L’homme est allé trop loin, il a vécu sur terre comme s’il était seul au monde. Il a négligé le lien avec ses voisins, avec sa famille parfois. Trop occupé à se perdre lui-même. À brouiller les ondes de son propre chaos.
(Agnès Charlemagne, formatrice)

Pour moi, cette pandémie est au contraire l’occasion d’un examen de conscience, individuel, comme citoyen et universitaire, mais aussi collectif, comme compagnon dans la corporation des philosophes dont ma retraite ne m’a pas exclu, voire comme bénéficiaire de cette civilisation qui, partie d’Europe, a gagné une bonne partie du monde. Je me demande donc : cette épidémie est-elle la plus grave qui soit ? N’y a-t-il pas des épidémies intellectuelles, morales, spirituelles, certes plus discrètes, mais plus délétères sur le long terme ? Toutes ne viennent pas de l’Orient. La plupart ont pour épicentre l’Occident, voire la France. 
(Rémy Brague, philosophe)

« S’il y a des masques admirables, ils ne valent jamais la chair nue. » 
(Maurice Chapelan)

Cela étant, j’y vois deux similitudes : la volonté entravée et le vertige du temps.
Le peu invite au mieux, et puisqu’il n’y a plus de liberté extérieure, cultivons celle de l’intérieur.
Tirer le meilleur parti de ce que nous sommes permet souvent de se découvrir des ressources insoupçonnées.

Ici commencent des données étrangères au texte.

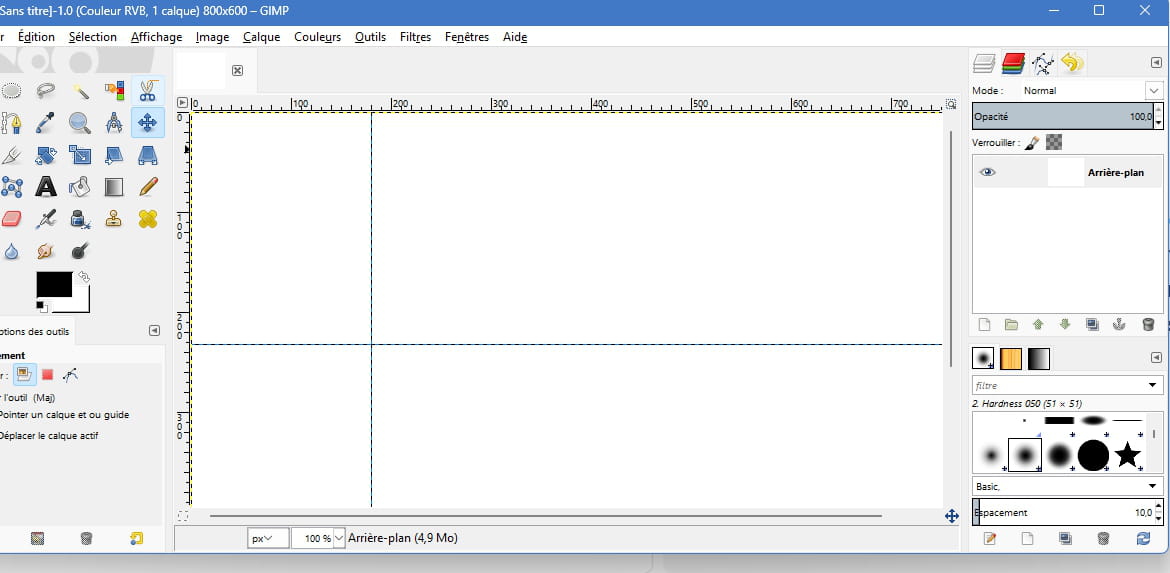This screenshot has height=573, width=1170.
Task: Anchor the floating layer with the anchor icon
Action: (x=1120, y=325)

Dans tous les cas, ce temps devient moins rythmé par l’extérieur, et il nous revient de remettre un ordre choisi dans nos occupations, de reprendre la main sur les priorités. Car le temps est la seule chose qui nous soit comptée à tous de la même manière, seconde après seconde. Ce bien précieux est l’unique cadeau que nous pouvons faire à ceux que nous aimons. Voilà que l’occasion s’en présente. Ce temps n’est pas perdu, mais retrouvé.

Cet étrange arrêt sur image est aussi une formidable occasion de nous interroger sur le sens de ce qui nous a menés jusqu’à présent et les raisons profondes de cette crise.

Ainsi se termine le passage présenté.